• [What you are asked to do]: Please output all the entries word for word, without the pictures.
++++ Records shown ++++
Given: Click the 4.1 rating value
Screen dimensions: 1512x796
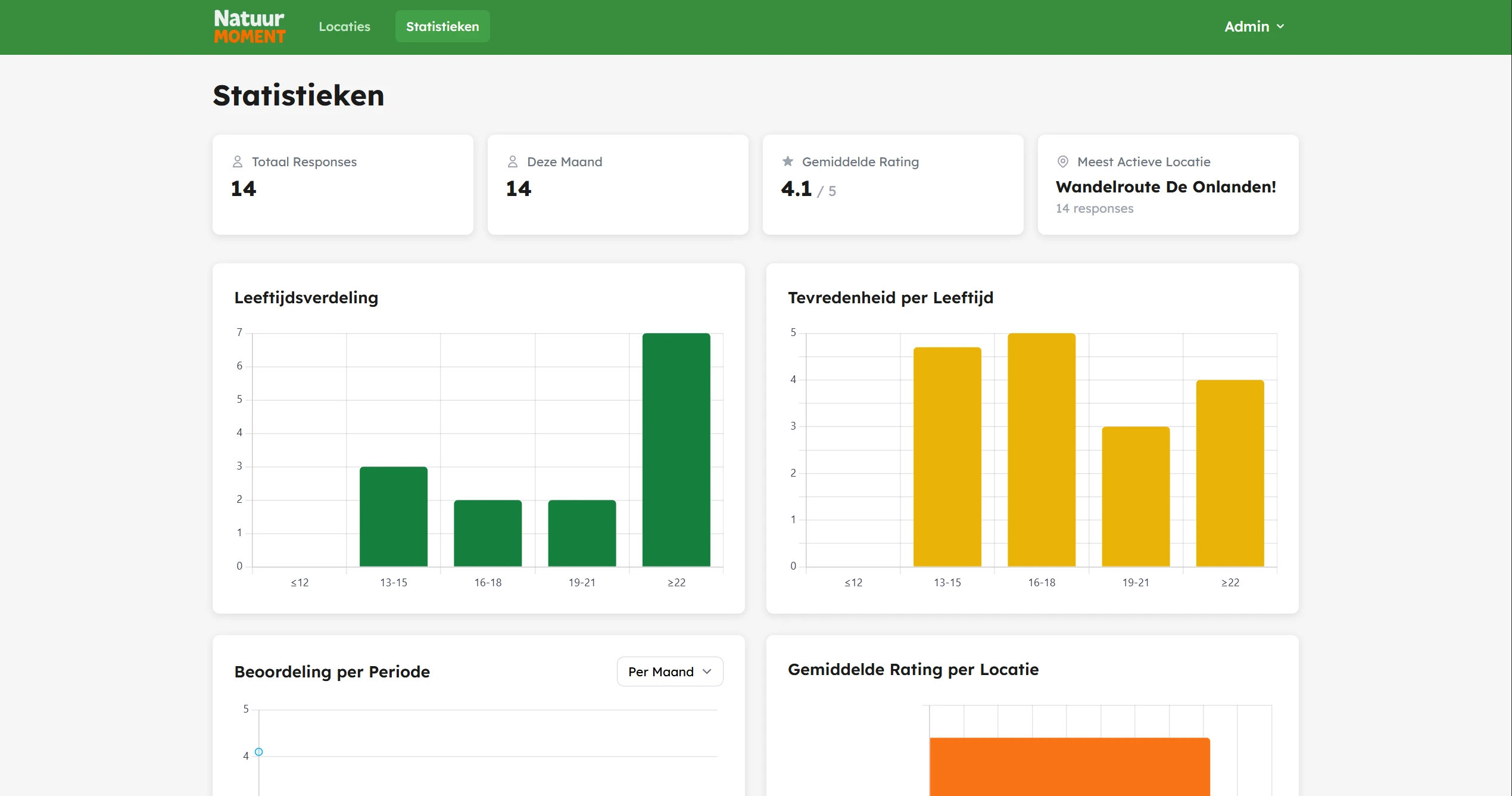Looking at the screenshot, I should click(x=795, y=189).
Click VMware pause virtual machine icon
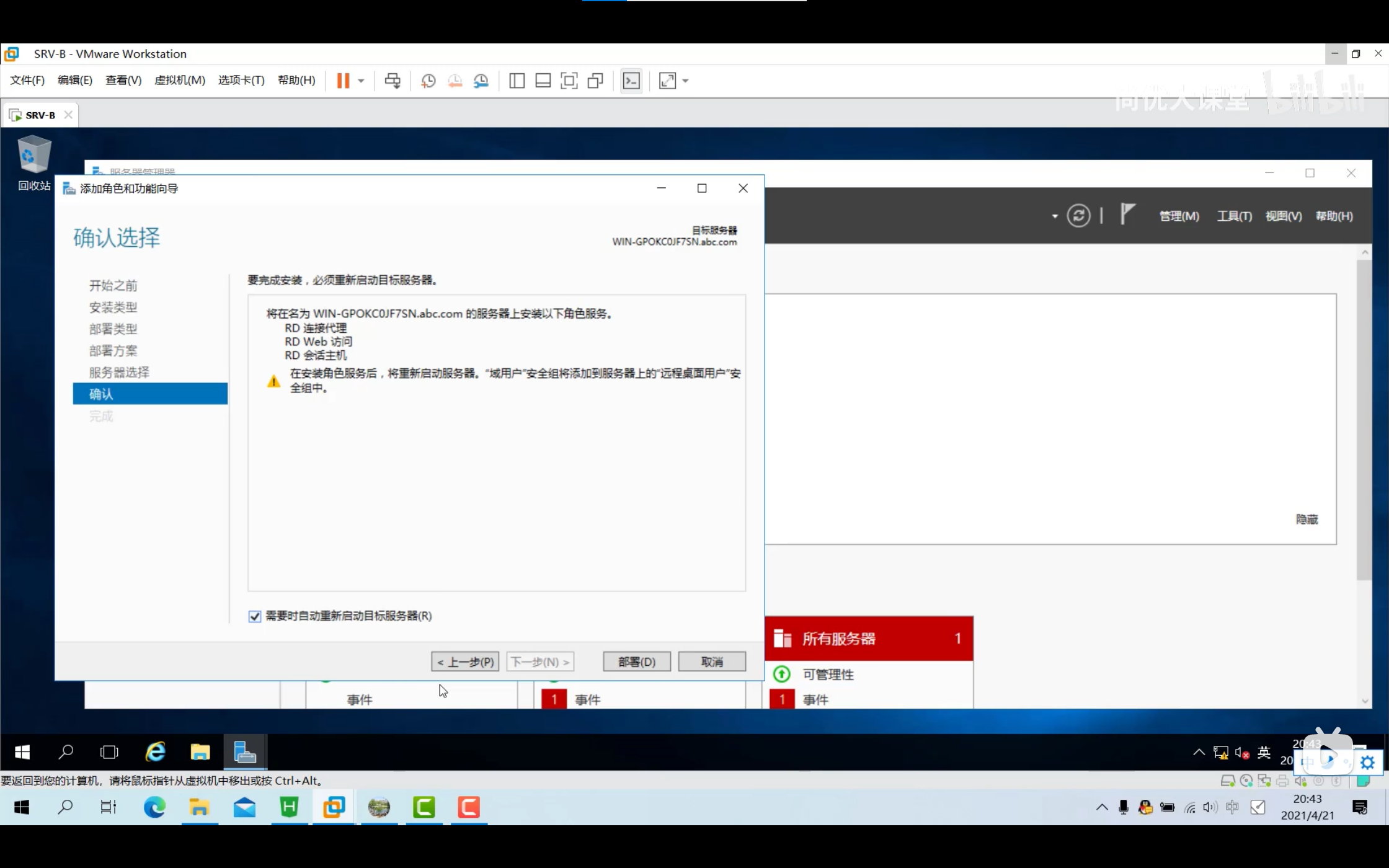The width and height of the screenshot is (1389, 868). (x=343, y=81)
++++
• [Expected output]:
Given: Click the 4.1 rating value
Screen dimensions: 1512x796
Looking at the screenshot, I should click(x=795, y=189).
Click VMware pause virtual machine icon
The width and height of the screenshot is (1389, 868). (x=343, y=81)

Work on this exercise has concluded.